● **Problem requirements**:
Copy word for word the lines of the records below, beginning at the one with "Open the Timeline 5 dropdown" and finishing at the one with "Task: Switch to the Grid tab", ends included, but none of the pictures.

START Records shown

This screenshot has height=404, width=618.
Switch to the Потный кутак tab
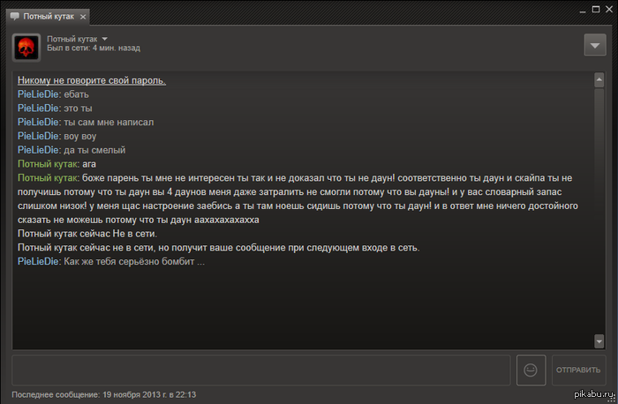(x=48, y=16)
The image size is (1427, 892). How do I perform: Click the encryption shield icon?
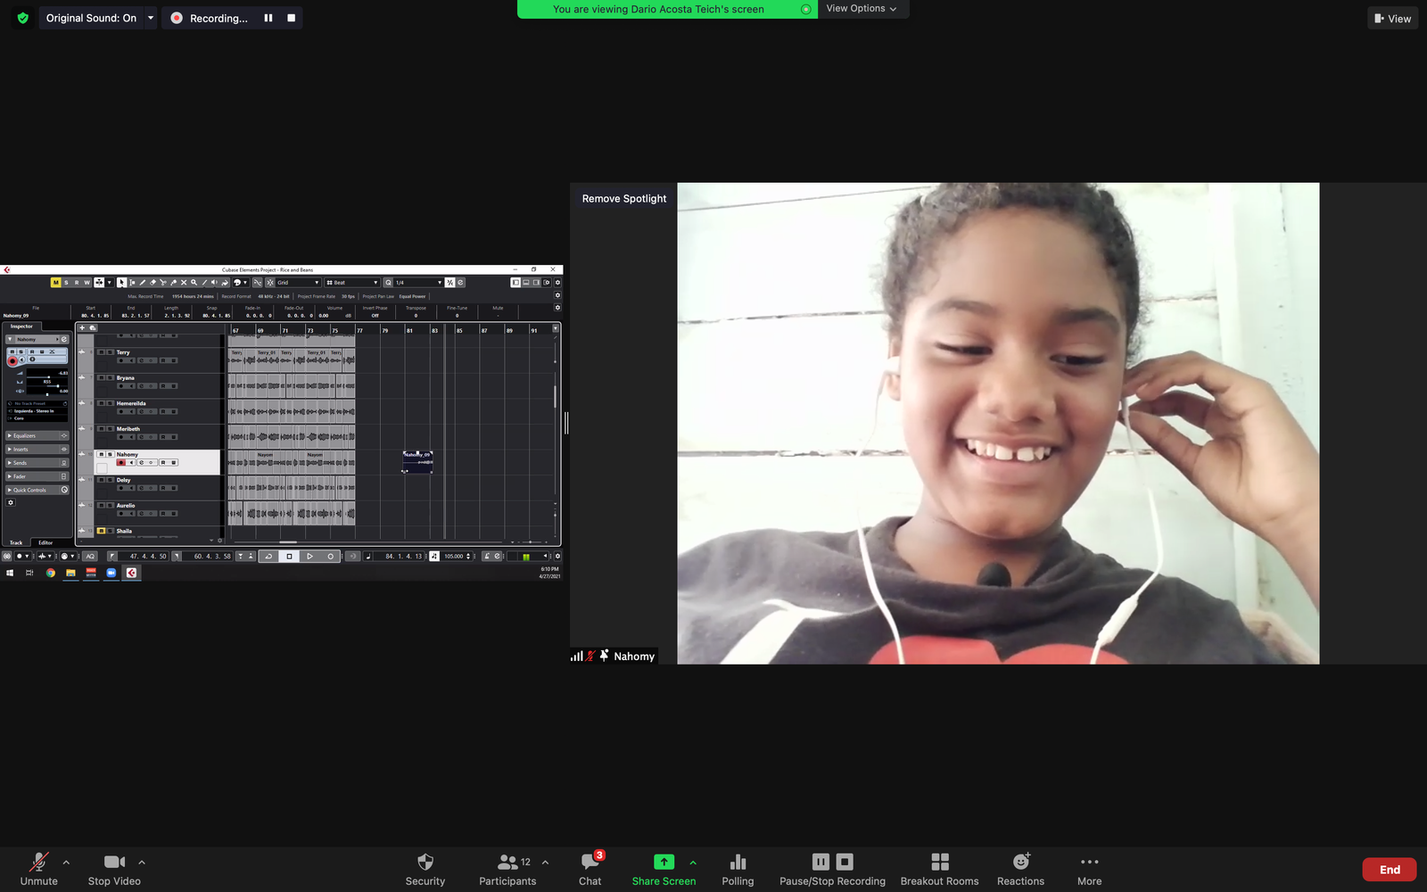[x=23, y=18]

END Records shown
START Records shown

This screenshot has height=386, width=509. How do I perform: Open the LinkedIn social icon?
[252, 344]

END Records shown
START Records shown

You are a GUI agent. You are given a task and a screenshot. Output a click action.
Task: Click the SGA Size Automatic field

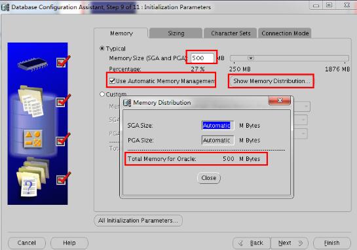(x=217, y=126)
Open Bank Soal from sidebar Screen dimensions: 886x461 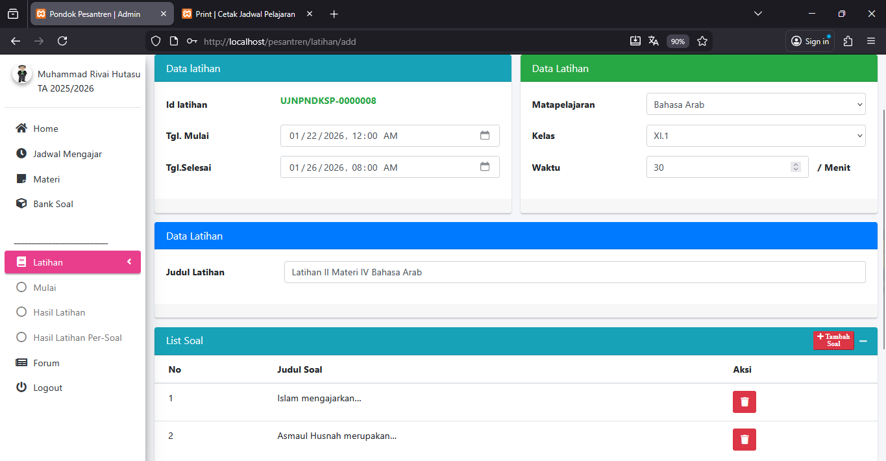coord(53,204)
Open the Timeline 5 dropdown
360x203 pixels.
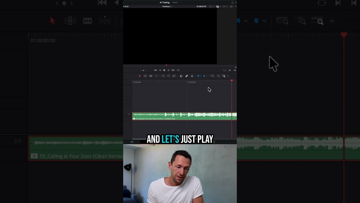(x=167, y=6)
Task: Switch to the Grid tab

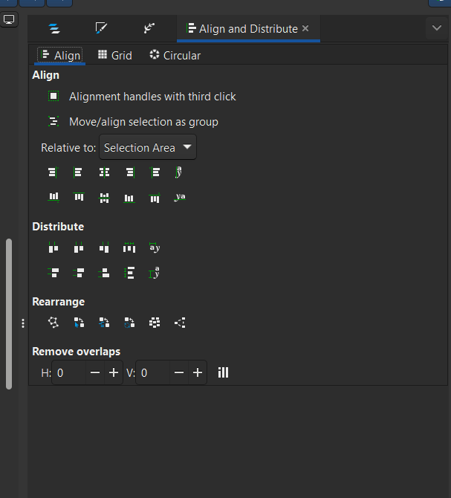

END Records shown

● **Solution**:
Open the Timeline 5 dropdown
360x203 pixels.
(x=167, y=6)
Task: Switch to the Grid tab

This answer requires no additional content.